A quick bath after the sunset followed and we made arrangements for the campfire. There was a half burnt big log of wood which came in handy and we collected fallen small pieces of dried wood to light the fire. A light dinner of chapathis and bananas followed and we searched a level place under a tree, spread a huge plastic sheet and a few got into sleeping bags. As we were all tired we fell asleep within no time. The hooting of an owl from the tree above us and the flowing water on the stream was the only sound that could be heard in that calm, cool and serene atmosphere. But one by one we felt the chill that begun to envelope us in the early morning hours despite the fire burning bright. The chill distracted our sleep making us wonder whether we were in the dream world. The chill was so severe we wished we had brought thick blankets. We envied those who had carried their sleeping bags as they enjoyed a sound sleep.

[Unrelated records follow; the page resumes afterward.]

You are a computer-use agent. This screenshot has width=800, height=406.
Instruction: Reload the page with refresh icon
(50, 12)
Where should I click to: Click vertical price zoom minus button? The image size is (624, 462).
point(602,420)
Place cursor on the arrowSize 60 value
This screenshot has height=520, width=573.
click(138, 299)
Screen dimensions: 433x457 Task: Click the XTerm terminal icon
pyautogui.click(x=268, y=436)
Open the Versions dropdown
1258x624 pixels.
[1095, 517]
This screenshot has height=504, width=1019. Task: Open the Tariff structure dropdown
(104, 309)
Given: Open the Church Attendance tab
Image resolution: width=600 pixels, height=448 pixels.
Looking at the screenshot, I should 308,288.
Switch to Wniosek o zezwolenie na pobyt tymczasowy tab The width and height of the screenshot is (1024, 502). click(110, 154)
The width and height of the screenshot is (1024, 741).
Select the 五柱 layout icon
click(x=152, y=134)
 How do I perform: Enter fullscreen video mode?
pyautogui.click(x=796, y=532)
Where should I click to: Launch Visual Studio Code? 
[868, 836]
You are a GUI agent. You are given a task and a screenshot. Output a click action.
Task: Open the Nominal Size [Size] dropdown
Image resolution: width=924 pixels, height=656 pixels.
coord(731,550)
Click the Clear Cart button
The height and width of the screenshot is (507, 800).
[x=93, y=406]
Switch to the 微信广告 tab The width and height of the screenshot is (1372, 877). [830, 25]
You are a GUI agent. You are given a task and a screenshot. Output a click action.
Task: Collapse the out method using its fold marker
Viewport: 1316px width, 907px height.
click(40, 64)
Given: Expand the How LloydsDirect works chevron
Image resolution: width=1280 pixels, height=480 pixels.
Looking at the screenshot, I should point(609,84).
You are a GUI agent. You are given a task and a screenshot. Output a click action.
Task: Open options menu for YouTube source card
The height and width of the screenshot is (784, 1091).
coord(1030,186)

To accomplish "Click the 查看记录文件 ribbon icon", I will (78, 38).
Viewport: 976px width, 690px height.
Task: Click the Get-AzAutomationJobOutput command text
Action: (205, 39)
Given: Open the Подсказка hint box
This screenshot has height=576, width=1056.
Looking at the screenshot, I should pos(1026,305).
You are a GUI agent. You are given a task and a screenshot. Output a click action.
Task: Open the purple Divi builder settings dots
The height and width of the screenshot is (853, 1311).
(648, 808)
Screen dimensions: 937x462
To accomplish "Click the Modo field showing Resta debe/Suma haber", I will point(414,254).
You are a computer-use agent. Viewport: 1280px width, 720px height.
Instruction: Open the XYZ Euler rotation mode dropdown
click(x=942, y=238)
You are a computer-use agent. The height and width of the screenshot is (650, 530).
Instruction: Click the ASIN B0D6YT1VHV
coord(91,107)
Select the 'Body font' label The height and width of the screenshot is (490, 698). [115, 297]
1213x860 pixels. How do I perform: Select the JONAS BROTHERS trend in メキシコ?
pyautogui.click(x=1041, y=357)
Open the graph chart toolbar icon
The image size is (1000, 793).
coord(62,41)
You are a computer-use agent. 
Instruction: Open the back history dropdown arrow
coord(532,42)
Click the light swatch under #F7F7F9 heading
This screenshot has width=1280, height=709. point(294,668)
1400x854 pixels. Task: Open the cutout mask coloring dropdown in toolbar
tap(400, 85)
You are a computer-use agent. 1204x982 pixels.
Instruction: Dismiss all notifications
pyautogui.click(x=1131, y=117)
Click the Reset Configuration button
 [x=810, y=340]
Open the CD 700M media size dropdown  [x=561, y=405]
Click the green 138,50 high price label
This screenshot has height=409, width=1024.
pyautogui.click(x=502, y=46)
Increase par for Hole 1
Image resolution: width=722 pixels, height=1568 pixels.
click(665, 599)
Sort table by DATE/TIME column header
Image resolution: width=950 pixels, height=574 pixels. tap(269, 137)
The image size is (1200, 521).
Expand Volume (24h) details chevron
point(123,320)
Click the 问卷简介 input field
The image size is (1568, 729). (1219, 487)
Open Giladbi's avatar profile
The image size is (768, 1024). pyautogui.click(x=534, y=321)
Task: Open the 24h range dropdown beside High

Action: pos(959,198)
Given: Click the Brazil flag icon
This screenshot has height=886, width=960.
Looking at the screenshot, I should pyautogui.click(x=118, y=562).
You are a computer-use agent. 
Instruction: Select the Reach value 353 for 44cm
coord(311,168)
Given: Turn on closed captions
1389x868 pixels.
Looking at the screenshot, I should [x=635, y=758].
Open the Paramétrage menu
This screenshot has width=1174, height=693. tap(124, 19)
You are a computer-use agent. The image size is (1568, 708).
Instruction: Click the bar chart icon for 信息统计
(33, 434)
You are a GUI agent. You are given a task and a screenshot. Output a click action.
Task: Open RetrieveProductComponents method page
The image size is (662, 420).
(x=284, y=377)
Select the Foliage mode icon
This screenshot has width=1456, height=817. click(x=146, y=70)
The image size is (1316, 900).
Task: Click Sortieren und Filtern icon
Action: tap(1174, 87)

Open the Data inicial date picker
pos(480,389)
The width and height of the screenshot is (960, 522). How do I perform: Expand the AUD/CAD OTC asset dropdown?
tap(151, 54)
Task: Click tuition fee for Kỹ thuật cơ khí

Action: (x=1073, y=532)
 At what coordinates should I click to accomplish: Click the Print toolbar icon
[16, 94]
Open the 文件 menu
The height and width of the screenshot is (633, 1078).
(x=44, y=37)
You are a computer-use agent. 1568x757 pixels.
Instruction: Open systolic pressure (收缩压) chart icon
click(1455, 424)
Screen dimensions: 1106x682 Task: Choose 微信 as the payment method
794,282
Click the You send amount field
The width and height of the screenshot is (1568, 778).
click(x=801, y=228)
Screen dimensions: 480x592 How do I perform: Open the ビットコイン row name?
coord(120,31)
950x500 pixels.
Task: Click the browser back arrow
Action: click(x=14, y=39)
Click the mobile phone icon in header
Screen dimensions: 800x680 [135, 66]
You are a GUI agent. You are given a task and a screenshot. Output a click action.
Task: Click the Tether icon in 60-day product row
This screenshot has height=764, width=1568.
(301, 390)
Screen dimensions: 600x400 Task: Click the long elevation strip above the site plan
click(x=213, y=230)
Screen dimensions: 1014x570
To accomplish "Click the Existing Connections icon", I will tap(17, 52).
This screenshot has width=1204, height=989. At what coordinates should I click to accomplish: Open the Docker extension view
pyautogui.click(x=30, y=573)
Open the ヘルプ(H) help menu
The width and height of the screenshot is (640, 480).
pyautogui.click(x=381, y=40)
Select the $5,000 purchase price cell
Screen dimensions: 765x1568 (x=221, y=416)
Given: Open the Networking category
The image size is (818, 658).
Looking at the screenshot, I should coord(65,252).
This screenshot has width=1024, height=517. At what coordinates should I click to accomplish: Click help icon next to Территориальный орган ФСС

Due to the bone chilling cold we were up earlier than expected the next morning. The rekindled the fire and drank warm water (instead of tea or coffee). The packed beaten rice from Indra Bhavan and bananas was our morning breakfast and we were ready for the return journey by 8 am. Return journey was as much or even more strenuous because it put pressure on our calf and thigh muscles. We covered the grassland within an hour and by 9.30 am we were once again in the thick forest. The return was as enjoyable as the ongoing journey and once again we took a break at the water point, freshened up and reached Mundaje by 12.15pm. We were exhausted, tired, famished and with diminishing energy waited for the jeep to reach Ujire. With a good lunch and tea/coffee at Ujire we reenergised our strength. By 4 pm we were back at our respective homes with an uplifted olfactory system and millions of memories to cherish for the rest of our lives.